START Records for the task
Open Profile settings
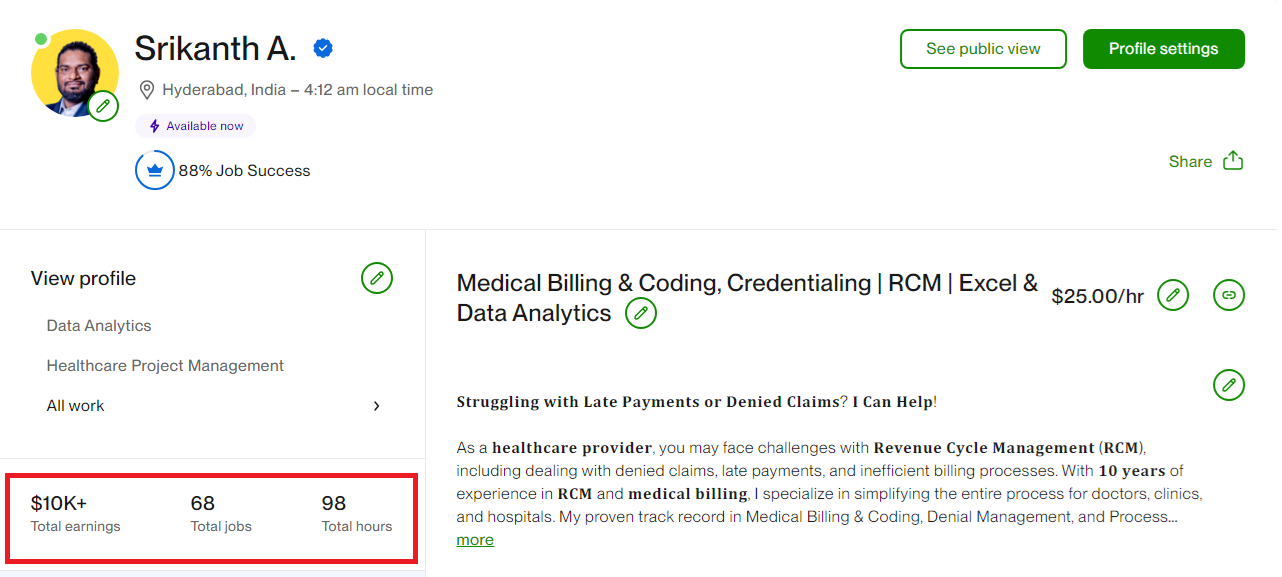tap(1163, 48)

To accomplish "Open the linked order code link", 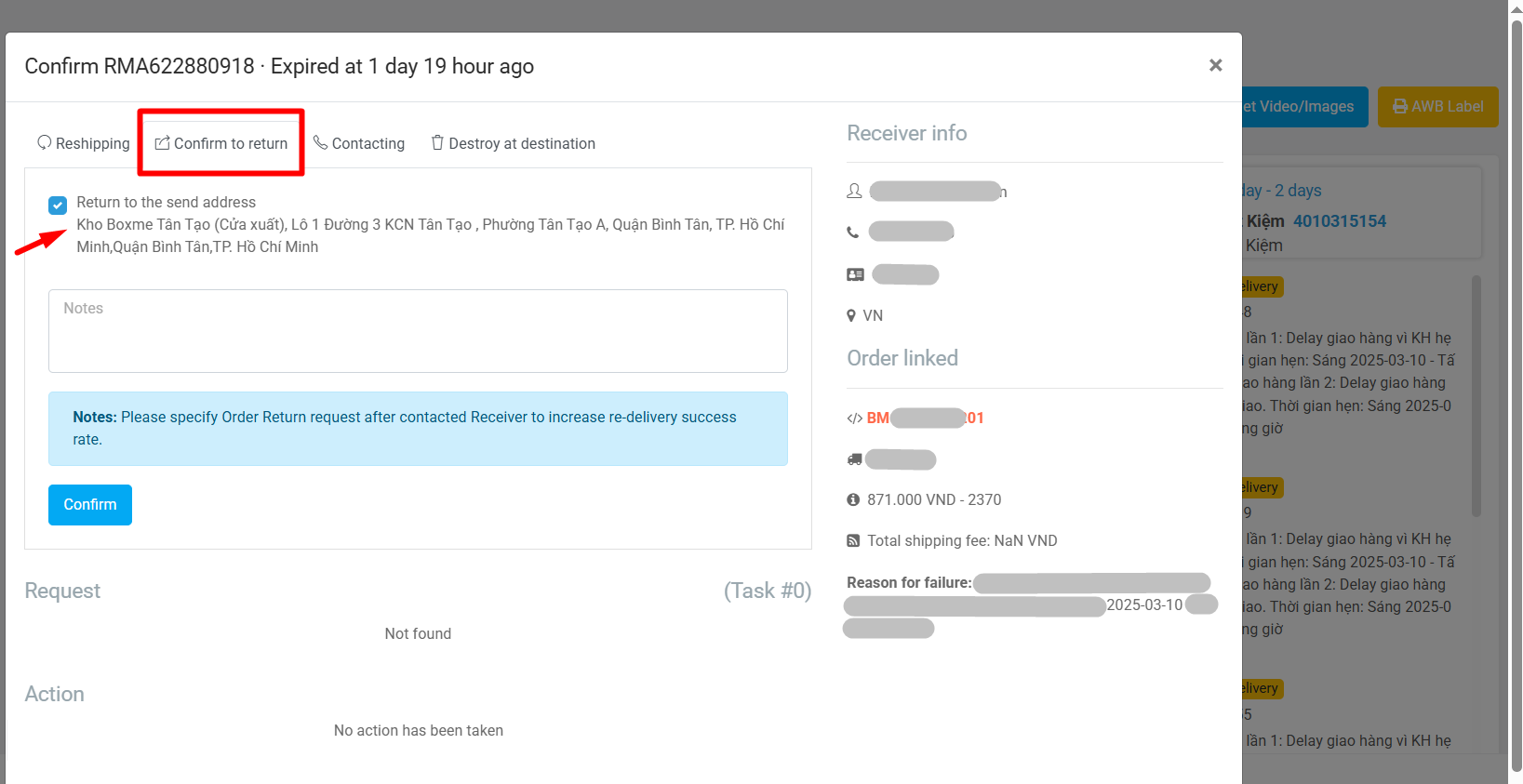I will coord(925,419).
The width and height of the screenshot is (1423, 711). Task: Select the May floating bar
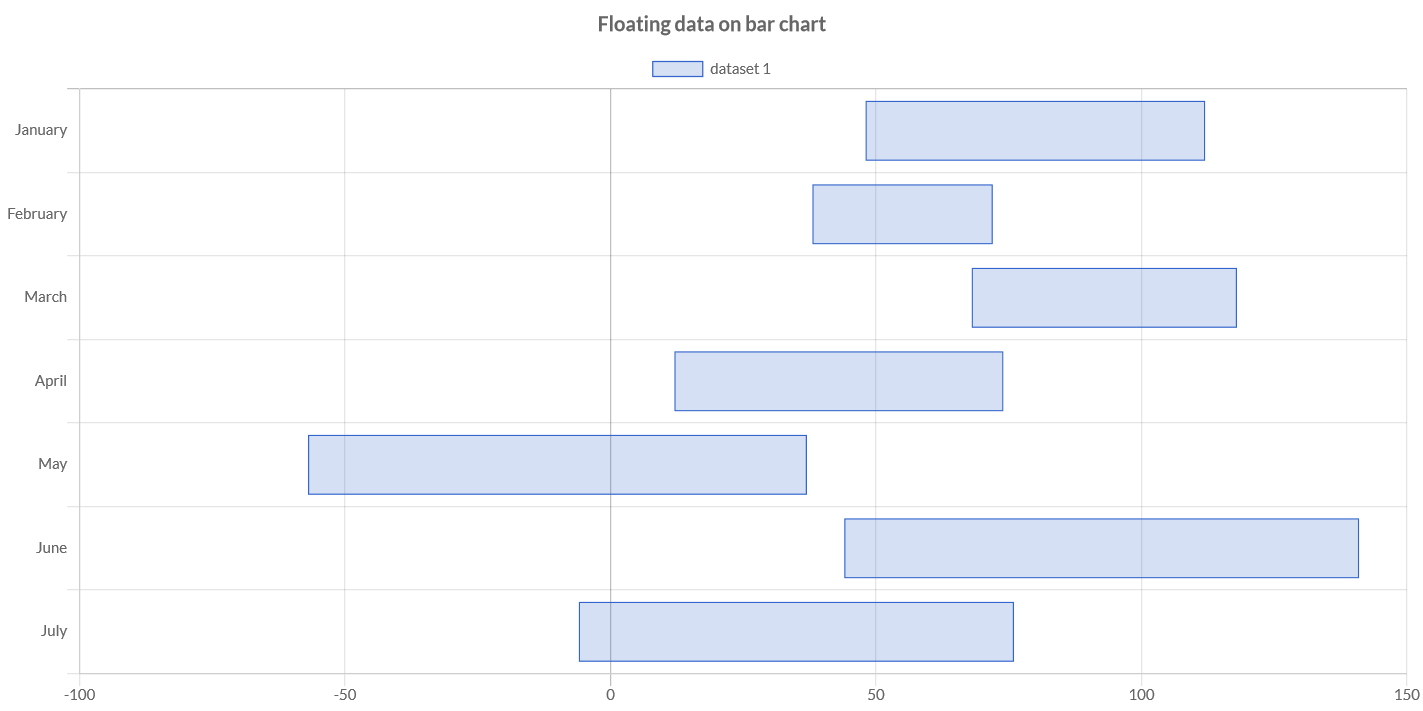click(x=557, y=464)
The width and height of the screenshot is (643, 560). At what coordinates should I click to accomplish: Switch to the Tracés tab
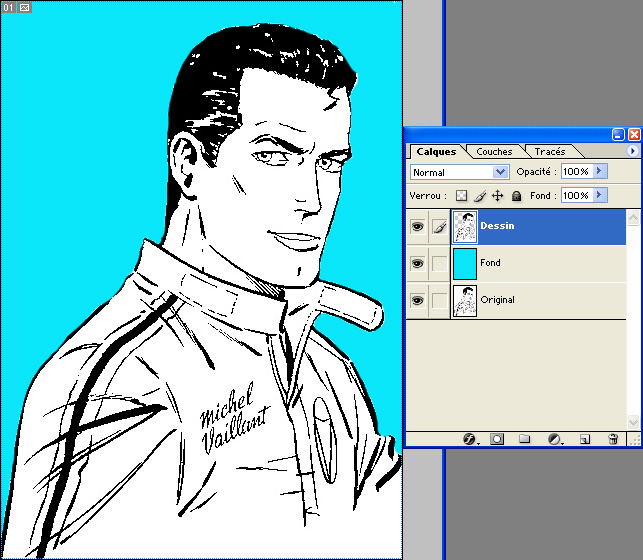pos(549,152)
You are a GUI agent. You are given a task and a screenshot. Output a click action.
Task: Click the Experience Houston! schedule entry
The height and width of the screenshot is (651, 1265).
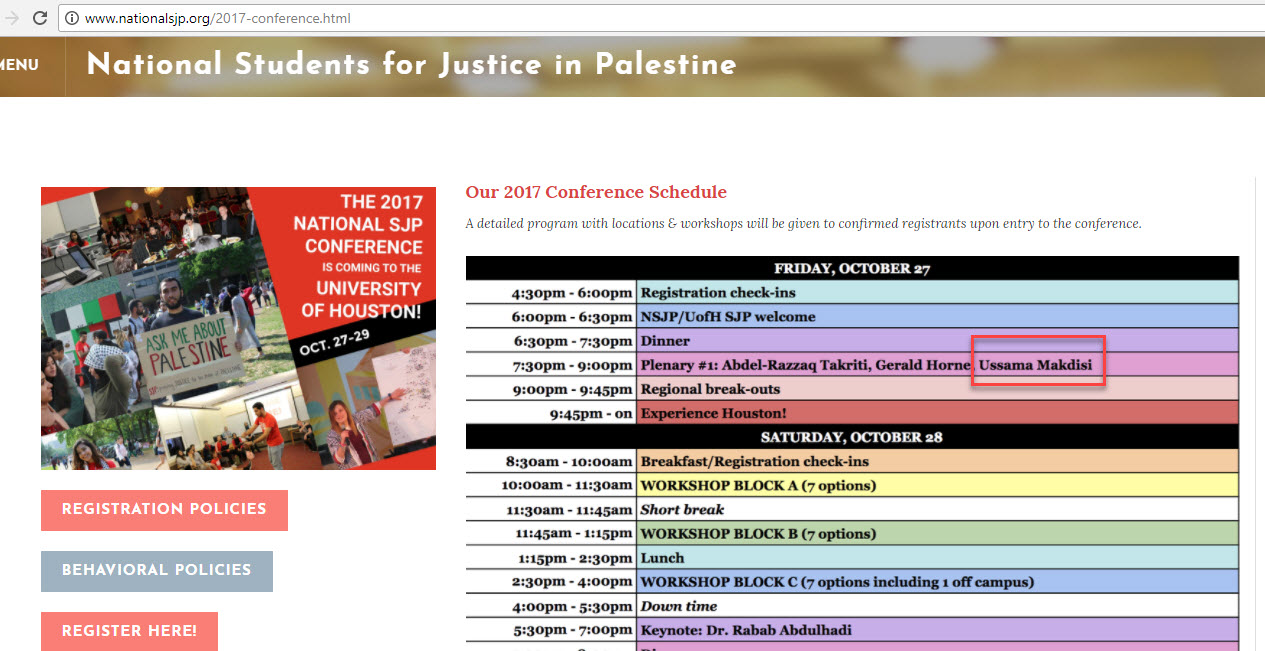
END Records for the task
Prompt: Transcribe only the lines between the line containing "You are a GUI" and the final line of the listing, inclusive, exactly as they appear; no pictures are to be included.

Result for this task:
You are a GUI agent. You are given a task and a screenshot. Output a click action.
Task: Click the Experience Houston! schedule entry
The height and width of the screenshot is (651, 1265).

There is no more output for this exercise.